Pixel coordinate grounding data
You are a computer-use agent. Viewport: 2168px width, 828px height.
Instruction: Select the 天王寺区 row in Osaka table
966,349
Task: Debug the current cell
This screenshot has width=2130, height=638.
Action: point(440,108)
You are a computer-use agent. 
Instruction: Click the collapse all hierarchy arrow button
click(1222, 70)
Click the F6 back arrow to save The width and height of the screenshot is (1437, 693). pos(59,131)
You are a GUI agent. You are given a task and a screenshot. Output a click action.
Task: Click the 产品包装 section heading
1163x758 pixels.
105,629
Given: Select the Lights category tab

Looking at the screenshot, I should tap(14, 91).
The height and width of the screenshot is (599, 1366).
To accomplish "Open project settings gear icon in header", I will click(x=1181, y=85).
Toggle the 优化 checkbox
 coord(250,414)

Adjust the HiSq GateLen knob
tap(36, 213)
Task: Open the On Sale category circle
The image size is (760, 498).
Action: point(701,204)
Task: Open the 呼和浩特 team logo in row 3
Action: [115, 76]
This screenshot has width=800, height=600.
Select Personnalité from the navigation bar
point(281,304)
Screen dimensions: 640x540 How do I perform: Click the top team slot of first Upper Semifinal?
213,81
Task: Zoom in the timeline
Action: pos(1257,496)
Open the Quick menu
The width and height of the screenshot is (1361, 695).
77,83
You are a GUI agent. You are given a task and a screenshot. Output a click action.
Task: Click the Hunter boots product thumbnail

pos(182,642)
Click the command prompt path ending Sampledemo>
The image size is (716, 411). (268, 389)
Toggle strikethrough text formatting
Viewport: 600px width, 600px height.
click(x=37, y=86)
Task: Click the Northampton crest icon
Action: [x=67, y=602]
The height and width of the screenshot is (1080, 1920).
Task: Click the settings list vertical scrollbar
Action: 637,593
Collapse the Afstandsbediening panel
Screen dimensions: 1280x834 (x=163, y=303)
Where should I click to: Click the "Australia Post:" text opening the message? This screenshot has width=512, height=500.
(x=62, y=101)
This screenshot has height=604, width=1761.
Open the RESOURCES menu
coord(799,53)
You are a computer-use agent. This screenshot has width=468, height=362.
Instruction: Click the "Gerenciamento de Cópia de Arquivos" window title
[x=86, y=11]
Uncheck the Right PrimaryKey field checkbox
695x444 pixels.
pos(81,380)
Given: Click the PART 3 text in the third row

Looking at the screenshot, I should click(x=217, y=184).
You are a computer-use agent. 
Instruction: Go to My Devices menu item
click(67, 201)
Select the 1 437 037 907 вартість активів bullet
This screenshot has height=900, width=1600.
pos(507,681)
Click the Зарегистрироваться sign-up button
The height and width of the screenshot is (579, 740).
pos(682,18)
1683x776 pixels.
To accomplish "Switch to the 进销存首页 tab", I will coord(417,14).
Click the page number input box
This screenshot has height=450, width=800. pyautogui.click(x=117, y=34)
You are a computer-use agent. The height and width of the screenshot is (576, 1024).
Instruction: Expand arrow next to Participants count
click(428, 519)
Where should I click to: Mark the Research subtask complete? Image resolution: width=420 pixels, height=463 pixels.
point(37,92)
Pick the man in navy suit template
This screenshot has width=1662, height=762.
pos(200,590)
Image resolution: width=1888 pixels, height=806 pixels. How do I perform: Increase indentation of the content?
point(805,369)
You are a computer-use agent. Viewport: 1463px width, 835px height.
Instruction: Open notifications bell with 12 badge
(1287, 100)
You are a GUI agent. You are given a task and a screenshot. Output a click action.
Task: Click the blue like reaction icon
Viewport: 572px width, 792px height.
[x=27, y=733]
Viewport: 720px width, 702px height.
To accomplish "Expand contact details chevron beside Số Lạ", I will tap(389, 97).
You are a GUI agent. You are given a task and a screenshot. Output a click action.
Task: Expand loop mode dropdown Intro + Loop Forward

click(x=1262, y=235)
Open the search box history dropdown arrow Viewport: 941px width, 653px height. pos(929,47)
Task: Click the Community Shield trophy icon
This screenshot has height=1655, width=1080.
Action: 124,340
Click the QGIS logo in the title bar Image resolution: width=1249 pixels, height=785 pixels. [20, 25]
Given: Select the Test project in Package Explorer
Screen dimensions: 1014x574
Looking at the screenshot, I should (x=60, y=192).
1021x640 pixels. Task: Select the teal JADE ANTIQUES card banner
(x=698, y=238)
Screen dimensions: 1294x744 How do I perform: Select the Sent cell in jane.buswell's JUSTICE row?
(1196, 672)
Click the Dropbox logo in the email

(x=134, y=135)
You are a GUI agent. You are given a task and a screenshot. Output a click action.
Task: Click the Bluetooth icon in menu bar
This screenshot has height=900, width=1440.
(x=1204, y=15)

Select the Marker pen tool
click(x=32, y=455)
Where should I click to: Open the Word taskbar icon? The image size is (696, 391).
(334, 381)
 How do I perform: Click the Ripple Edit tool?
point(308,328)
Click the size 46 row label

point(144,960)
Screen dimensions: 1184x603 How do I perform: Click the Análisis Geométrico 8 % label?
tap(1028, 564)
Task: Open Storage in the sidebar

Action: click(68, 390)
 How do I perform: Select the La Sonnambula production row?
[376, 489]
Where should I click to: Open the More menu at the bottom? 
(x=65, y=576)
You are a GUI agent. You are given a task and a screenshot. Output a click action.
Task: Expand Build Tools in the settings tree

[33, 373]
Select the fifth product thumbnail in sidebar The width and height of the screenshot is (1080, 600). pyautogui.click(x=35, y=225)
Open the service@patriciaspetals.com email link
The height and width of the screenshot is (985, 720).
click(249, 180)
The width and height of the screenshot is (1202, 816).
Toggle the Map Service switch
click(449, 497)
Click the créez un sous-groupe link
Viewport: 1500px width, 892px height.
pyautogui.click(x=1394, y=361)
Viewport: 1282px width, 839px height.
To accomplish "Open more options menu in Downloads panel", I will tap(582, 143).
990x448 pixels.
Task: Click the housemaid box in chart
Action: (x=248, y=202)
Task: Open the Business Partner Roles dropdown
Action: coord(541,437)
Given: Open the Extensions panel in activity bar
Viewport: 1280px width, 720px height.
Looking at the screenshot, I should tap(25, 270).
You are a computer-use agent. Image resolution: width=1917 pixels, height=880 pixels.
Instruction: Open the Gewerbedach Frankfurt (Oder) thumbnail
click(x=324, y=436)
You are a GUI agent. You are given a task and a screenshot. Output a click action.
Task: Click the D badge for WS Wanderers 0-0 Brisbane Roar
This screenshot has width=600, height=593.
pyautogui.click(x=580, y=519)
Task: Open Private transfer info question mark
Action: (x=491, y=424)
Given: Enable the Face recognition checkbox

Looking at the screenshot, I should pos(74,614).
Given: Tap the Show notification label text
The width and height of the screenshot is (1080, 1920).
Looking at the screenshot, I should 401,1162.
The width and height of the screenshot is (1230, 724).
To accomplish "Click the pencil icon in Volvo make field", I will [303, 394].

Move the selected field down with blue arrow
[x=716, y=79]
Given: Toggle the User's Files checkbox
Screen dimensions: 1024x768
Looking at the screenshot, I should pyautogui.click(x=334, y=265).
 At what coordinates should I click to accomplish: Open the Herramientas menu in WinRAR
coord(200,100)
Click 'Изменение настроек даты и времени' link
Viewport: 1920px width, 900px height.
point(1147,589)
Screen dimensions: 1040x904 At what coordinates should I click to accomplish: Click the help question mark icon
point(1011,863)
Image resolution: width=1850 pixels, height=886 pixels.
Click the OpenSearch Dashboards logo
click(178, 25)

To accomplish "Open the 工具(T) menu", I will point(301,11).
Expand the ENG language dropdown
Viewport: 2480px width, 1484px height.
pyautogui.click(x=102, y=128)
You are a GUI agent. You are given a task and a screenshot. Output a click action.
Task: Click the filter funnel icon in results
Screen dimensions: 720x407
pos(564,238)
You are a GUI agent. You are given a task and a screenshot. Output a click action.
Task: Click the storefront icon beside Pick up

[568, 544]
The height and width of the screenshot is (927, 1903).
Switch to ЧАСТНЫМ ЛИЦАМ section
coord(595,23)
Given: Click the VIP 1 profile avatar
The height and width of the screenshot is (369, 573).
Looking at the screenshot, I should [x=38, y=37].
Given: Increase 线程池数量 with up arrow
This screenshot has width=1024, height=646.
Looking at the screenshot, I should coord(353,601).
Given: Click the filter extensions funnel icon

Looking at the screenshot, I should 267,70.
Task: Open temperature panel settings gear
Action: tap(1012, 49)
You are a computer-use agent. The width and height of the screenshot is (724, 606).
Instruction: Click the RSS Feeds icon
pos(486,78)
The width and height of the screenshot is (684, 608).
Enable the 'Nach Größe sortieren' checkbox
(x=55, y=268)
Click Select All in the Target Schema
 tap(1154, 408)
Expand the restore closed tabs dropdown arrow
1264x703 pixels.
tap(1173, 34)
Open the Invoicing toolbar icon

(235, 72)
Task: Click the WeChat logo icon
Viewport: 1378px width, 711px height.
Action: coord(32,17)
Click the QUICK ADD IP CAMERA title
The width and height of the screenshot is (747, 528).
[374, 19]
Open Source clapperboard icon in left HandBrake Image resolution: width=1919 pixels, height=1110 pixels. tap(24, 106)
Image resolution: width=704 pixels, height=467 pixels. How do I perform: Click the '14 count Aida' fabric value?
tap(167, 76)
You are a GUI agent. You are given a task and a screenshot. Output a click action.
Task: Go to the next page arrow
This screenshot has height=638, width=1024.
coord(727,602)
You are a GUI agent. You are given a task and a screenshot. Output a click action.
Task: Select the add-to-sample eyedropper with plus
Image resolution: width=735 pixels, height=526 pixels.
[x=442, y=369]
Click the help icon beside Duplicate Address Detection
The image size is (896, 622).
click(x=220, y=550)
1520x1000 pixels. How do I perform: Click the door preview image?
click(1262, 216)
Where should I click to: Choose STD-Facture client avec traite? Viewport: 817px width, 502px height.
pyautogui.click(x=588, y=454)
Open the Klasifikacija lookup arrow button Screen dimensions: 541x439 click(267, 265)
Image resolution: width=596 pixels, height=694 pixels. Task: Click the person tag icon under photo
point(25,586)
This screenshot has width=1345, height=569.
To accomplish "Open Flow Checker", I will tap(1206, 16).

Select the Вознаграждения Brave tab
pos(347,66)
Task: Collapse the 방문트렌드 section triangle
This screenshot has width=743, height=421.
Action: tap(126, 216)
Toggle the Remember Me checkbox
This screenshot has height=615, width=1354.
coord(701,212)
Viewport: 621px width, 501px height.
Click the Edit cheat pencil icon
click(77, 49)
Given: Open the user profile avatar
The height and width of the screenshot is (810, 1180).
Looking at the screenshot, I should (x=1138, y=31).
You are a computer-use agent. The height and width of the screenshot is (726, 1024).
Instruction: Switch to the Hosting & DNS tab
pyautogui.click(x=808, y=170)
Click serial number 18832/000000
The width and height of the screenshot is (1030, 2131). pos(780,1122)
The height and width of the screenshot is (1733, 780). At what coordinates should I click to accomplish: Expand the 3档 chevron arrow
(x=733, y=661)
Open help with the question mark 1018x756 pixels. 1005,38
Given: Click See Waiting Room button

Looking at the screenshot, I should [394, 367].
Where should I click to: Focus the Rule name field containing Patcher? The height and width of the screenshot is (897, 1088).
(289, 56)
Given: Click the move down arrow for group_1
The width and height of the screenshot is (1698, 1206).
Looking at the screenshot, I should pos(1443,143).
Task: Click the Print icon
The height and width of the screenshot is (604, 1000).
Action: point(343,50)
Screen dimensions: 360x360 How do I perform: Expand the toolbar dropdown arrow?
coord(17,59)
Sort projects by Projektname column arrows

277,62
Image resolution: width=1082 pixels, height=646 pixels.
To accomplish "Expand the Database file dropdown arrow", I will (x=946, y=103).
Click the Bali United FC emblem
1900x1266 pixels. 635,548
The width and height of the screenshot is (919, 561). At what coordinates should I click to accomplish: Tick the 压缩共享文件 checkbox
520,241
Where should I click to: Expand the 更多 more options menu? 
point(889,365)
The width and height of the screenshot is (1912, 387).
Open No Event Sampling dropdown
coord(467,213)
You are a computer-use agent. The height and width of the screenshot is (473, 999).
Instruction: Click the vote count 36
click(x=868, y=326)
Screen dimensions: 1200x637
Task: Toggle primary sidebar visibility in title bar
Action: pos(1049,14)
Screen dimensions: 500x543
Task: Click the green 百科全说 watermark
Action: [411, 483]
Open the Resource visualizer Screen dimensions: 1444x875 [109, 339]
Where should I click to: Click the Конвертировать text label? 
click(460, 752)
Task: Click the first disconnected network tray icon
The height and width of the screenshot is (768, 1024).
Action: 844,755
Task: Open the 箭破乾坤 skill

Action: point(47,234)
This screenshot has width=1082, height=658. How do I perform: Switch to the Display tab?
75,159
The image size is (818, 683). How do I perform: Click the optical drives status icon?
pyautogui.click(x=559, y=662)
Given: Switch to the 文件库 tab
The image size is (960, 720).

What you will do
Look through the entries and find each line that has the string "profile". Copy those lines.

Exercise output
Given: Click the VIP 1 profile avatar
Given: Open the user profile avatar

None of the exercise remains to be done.